------ Task material

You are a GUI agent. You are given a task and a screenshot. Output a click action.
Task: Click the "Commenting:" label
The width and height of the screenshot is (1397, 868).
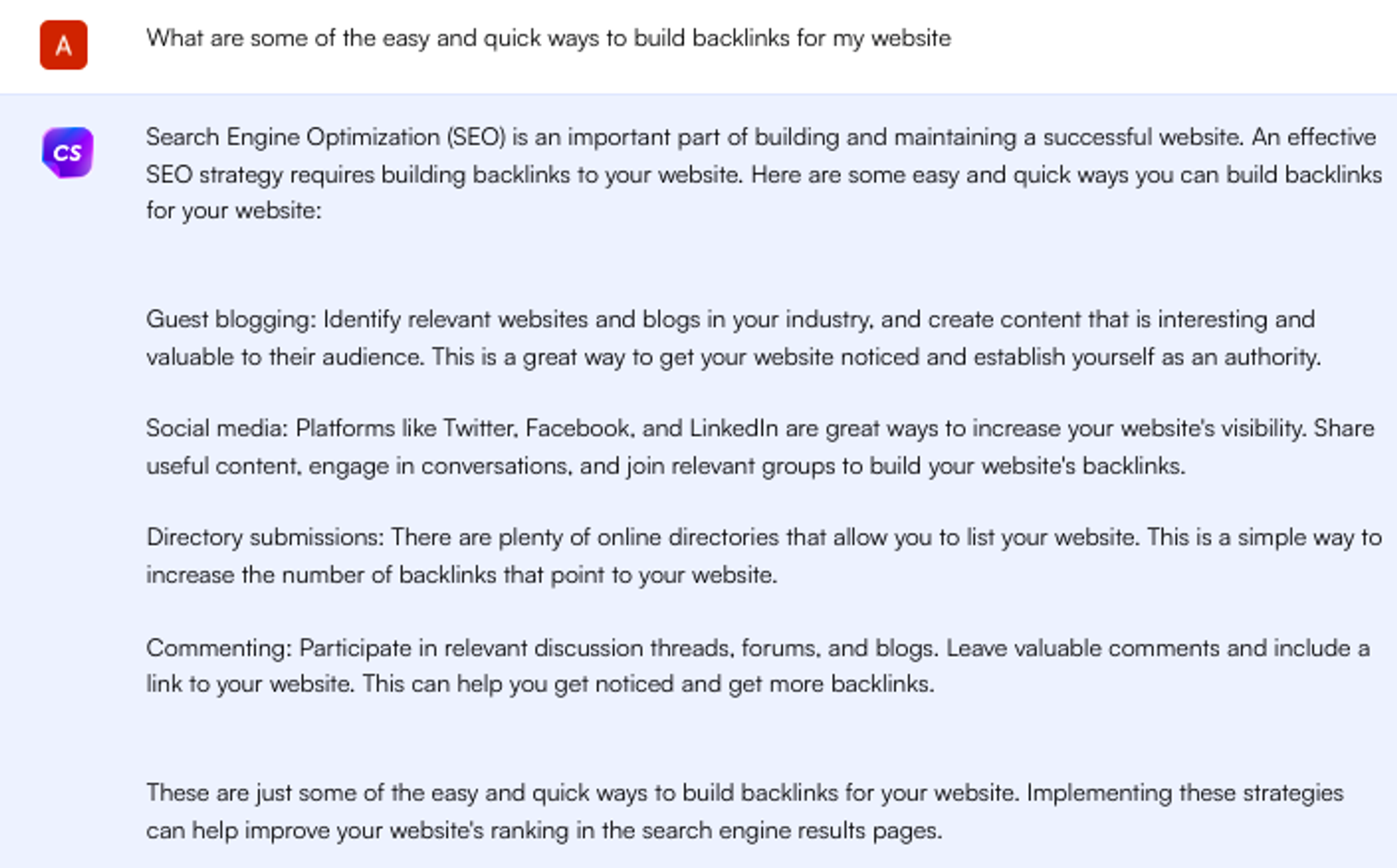[x=219, y=648]
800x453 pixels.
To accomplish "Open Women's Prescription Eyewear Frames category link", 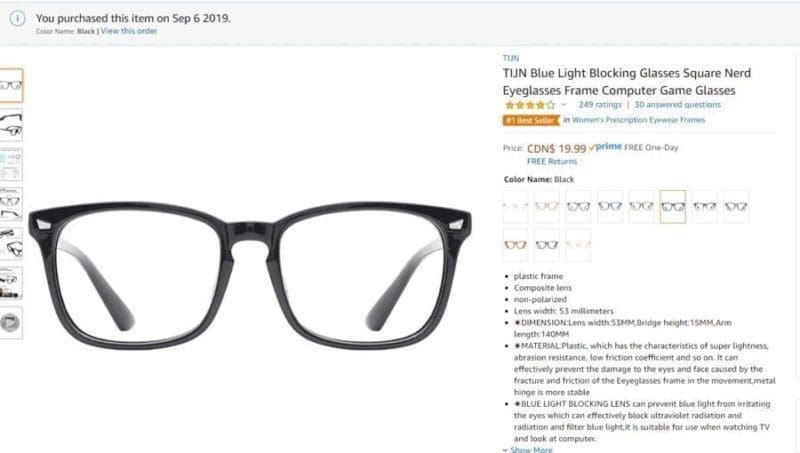I will (x=638, y=120).
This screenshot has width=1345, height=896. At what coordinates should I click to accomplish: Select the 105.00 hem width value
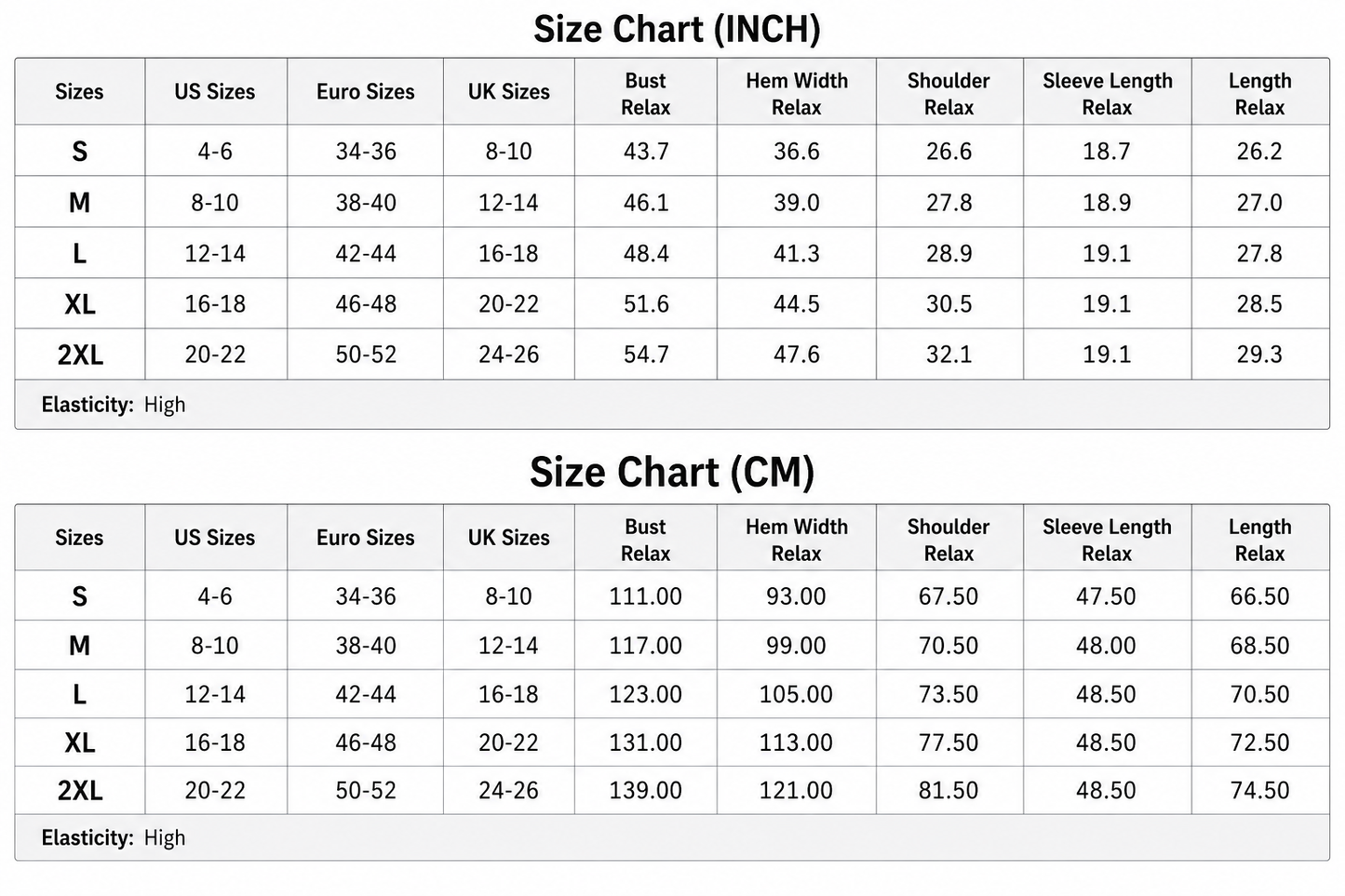click(x=796, y=694)
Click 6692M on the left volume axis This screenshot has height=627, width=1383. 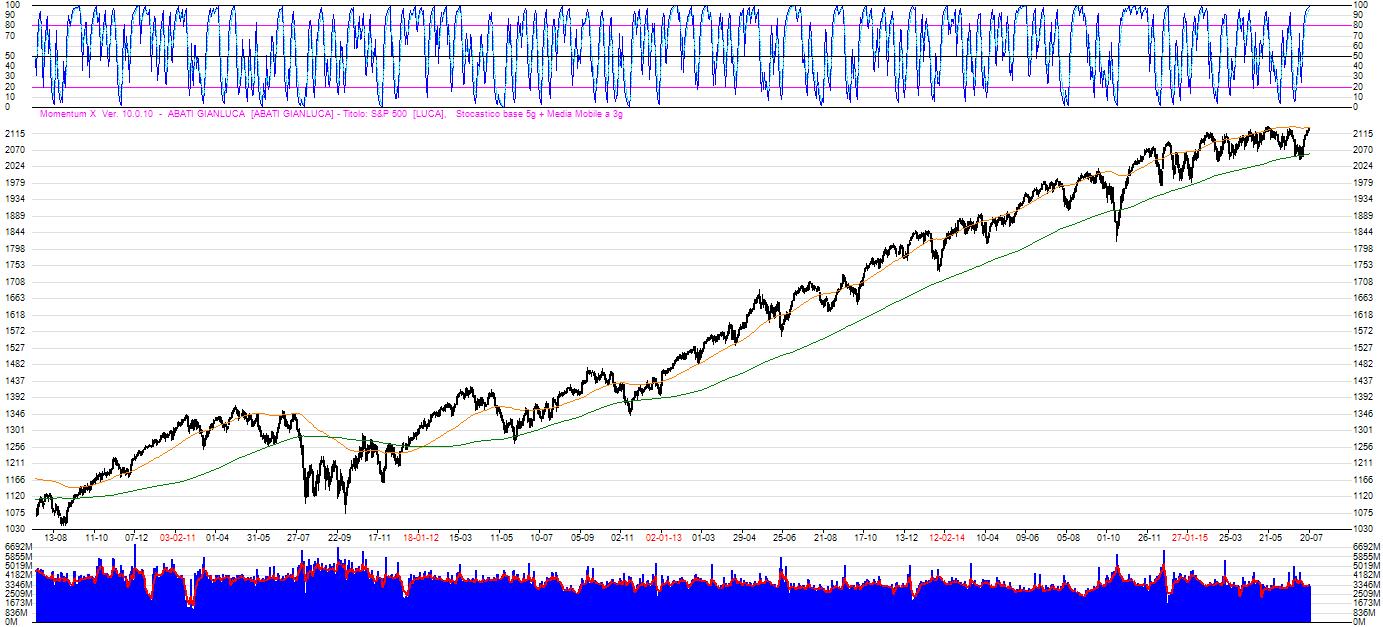click(17, 546)
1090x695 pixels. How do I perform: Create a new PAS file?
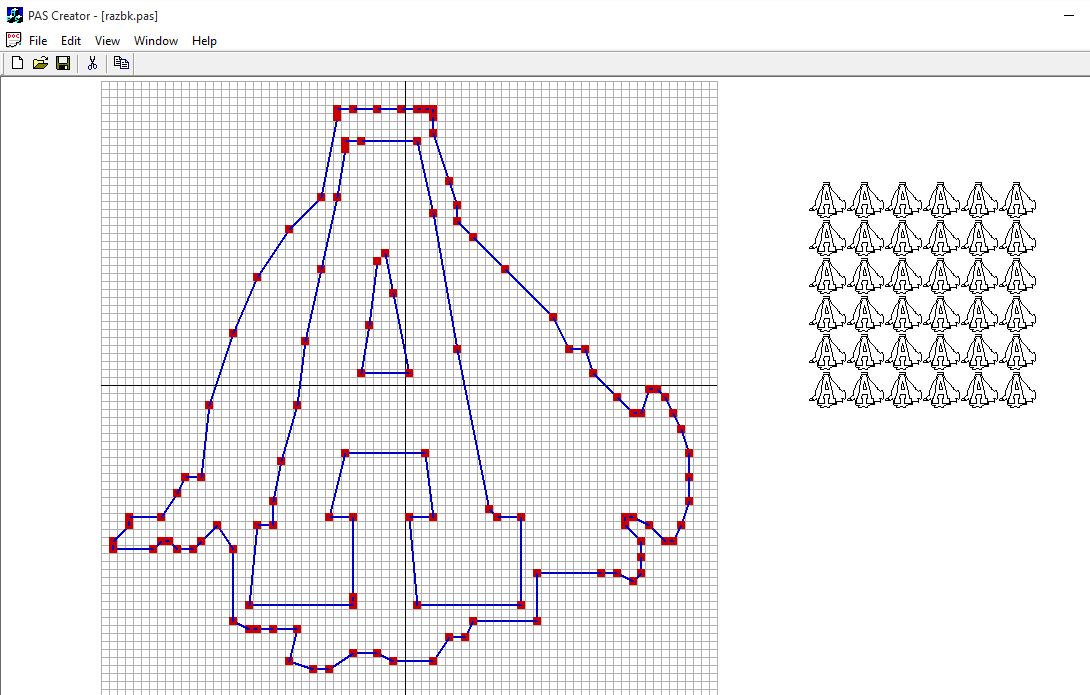[16, 62]
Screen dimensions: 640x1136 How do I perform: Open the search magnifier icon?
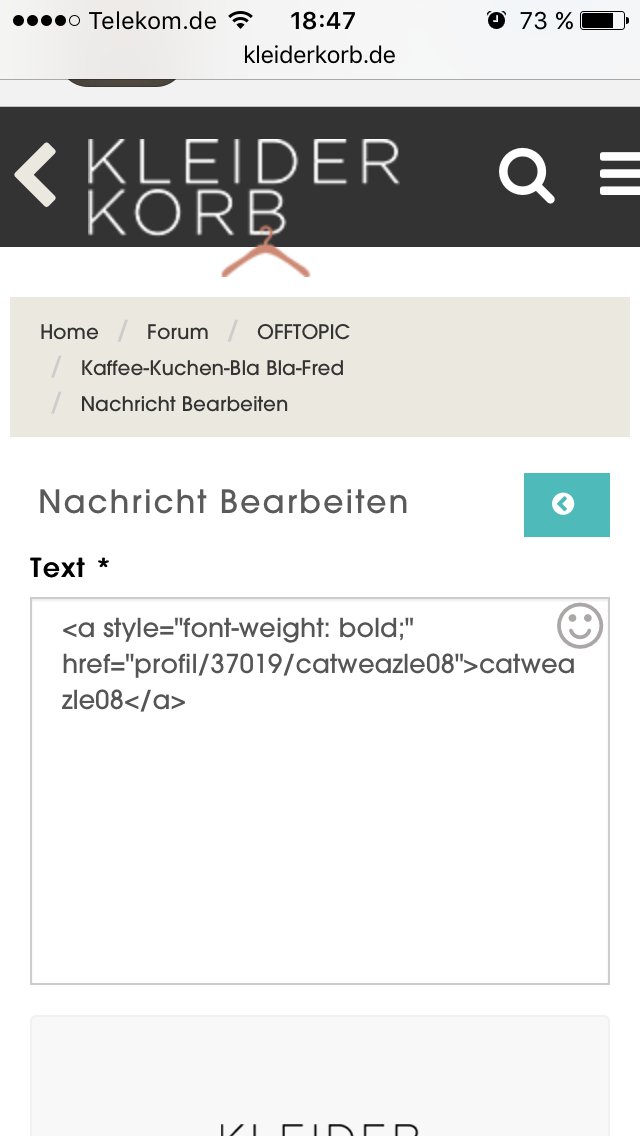(526, 175)
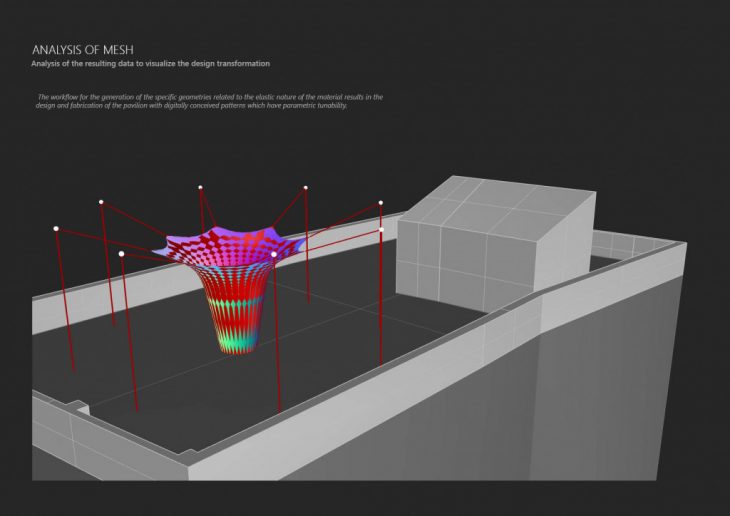Select the lower-left white node near mesh
Image resolution: width=730 pixels, height=516 pixels.
coord(121,254)
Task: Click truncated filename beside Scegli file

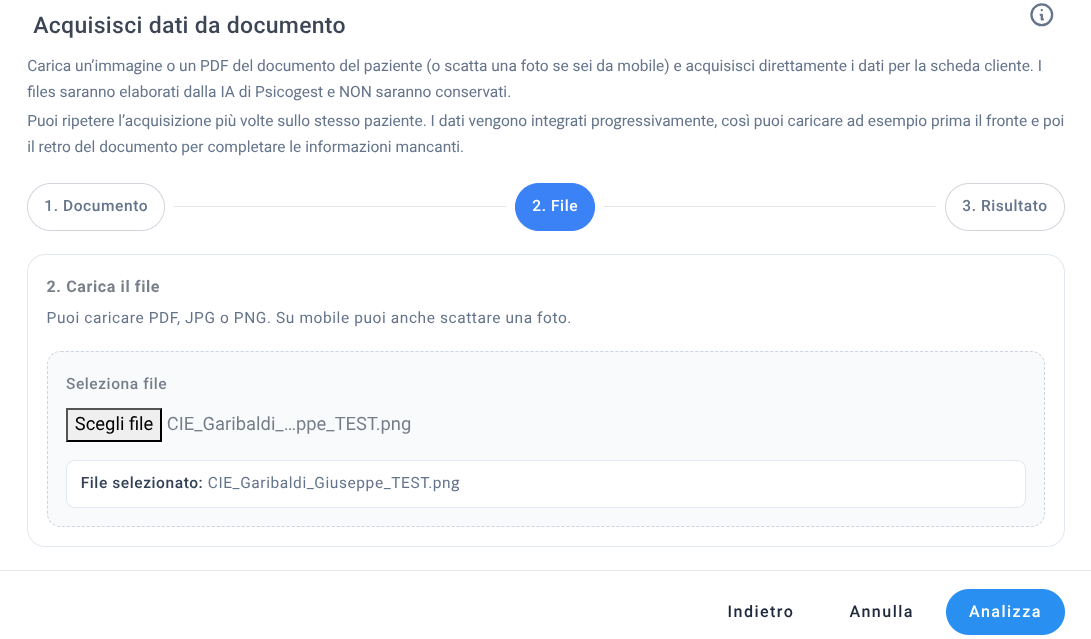Action: pyautogui.click(x=289, y=424)
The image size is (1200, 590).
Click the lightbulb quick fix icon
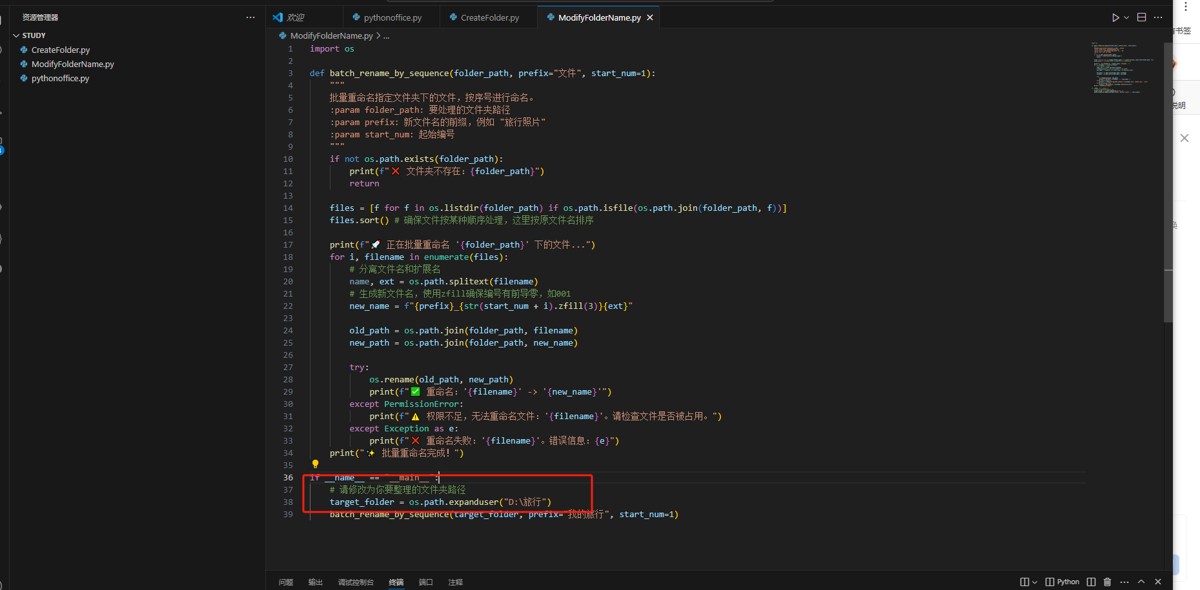pos(315,465)
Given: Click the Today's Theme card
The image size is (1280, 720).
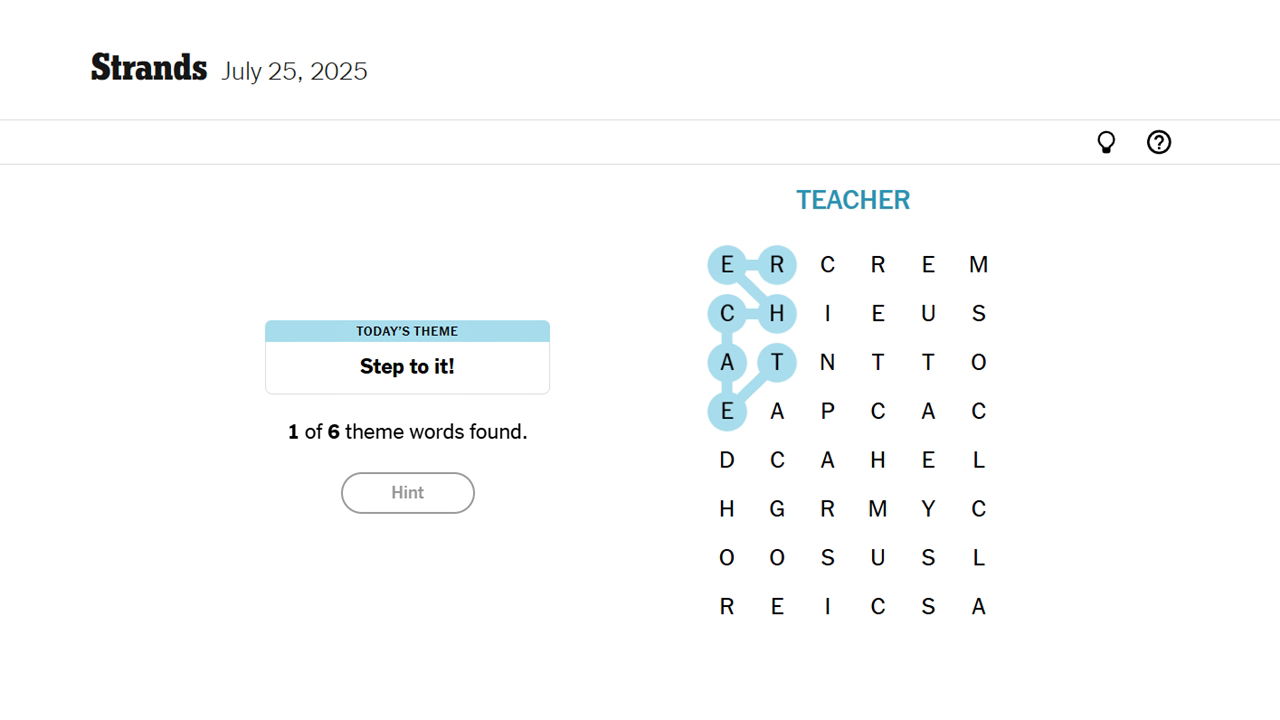Looking at the screenshot, I should [407, 357].
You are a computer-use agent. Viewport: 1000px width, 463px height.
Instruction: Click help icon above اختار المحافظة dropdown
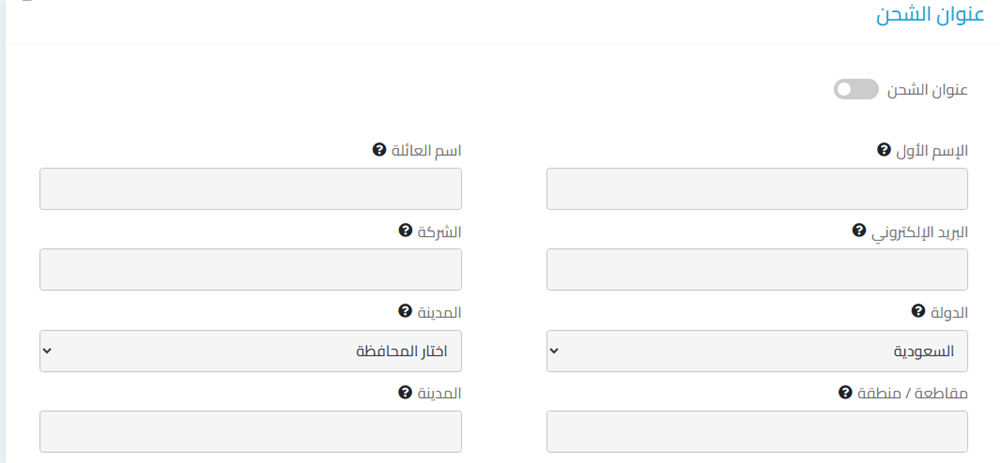pos(404,312)
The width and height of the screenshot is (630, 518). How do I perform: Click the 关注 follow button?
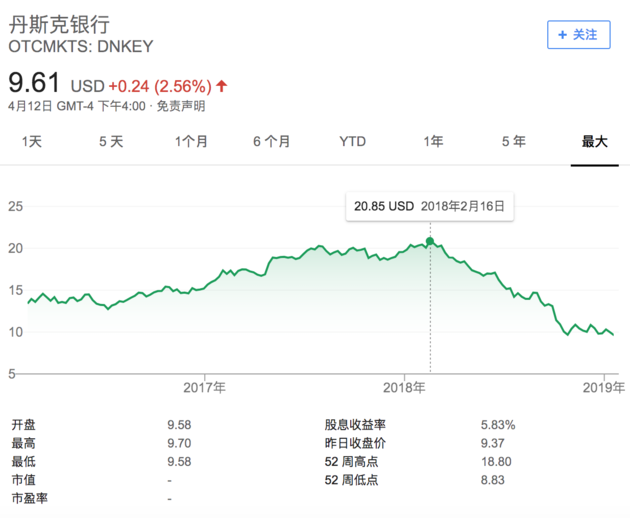pos(578,34)
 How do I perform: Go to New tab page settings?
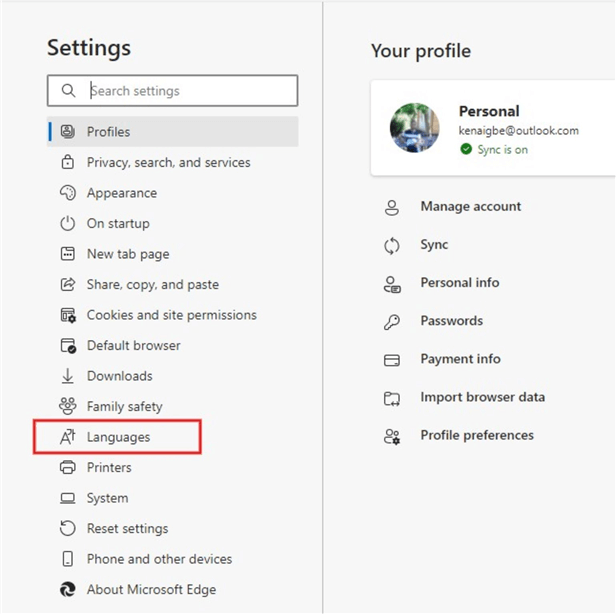128,254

------------

### Task requirements:
Take every line from the records that holds "agent" and copy it down.

### Output for this task:
You are a GUI agent. You are given a task and a screenshot. Output a click action.
You are a computer-use agent. Viewport: 1000px width, 463px height.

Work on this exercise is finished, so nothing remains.